Personal information
- Full name: Débora García Mateo
- Date of birth: 17 October 1989 (age 36)
- Place of birth: Santa Coloma de Gramenet, Spain
- Height: 1.67 m (5 ft 6 in)
- Position: Midfielder

Team information
- Current team: Valencia

Youth career
- 2002–2008: Espanyol

Senior career*
- Years: Team / Apps / (Gls)
- 2008–2010: UE L'Estartit
- 2010–2014: Espanyol
- 2014–2016: Atlético Madrid / 51 / (1)
- 2016–2019: Valencia / 64 / (4)
- 2019–2021: Espanyol / 50 / (2)
- 2021–2026: Sevilla / 137 / (2)
- 2026–: Valencia / 0 / (0)

International career
- 2012–2013?: Spain / 3 / (0)
- 2014–: Catalonia / 6 / (0)

= Débora García =

Spanish footballer (born 1989)

Débora García Mateo (born 17 October 1989), commonly known as Débora, is a Spanish footballer who plays as a midfielder for Primera División club Valencia.

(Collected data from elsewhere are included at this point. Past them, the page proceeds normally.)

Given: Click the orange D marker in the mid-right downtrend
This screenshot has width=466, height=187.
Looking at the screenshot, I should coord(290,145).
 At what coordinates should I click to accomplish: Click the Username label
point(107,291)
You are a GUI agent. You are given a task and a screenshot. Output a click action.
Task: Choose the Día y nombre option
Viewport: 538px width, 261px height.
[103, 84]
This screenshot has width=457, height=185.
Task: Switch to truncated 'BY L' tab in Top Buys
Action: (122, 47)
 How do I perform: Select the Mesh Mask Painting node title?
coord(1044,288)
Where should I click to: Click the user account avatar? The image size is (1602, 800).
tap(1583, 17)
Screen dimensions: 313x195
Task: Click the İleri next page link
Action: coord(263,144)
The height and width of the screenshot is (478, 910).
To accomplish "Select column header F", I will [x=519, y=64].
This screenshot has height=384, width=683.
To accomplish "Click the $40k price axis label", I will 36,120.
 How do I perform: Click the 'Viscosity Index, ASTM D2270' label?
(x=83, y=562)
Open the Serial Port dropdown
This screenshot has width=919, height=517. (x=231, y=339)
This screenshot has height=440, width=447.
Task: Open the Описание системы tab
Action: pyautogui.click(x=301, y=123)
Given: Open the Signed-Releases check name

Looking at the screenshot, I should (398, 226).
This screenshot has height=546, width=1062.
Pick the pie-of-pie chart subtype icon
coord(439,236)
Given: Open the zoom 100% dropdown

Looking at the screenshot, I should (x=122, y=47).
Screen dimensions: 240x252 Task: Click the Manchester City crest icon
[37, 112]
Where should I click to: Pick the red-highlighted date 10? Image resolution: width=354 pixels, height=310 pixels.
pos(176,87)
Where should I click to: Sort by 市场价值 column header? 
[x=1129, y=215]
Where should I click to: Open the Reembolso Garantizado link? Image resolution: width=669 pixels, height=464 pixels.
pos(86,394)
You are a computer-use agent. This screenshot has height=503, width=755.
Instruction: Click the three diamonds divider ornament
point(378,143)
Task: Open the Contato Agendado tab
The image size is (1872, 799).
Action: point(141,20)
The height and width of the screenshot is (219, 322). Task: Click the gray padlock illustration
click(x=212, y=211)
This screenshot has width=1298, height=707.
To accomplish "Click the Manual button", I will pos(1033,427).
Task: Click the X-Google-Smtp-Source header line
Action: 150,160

In October 2012 she made her debut for the Spain national team at Glasgow's Hampden Park against Scotland in the 2013 European Championship's qualifying play-offs.

==Club career==

Débora progressed from RCD Espanyol's youth teams and won two Copa de la Reinas and one league title with the Catalan club. In 2014, she transferred to Atlético Madrid. She won the 2016 Copa de la Reina with Atlético, then signed for Valencia the following month. She returned to Espanyol in 2019.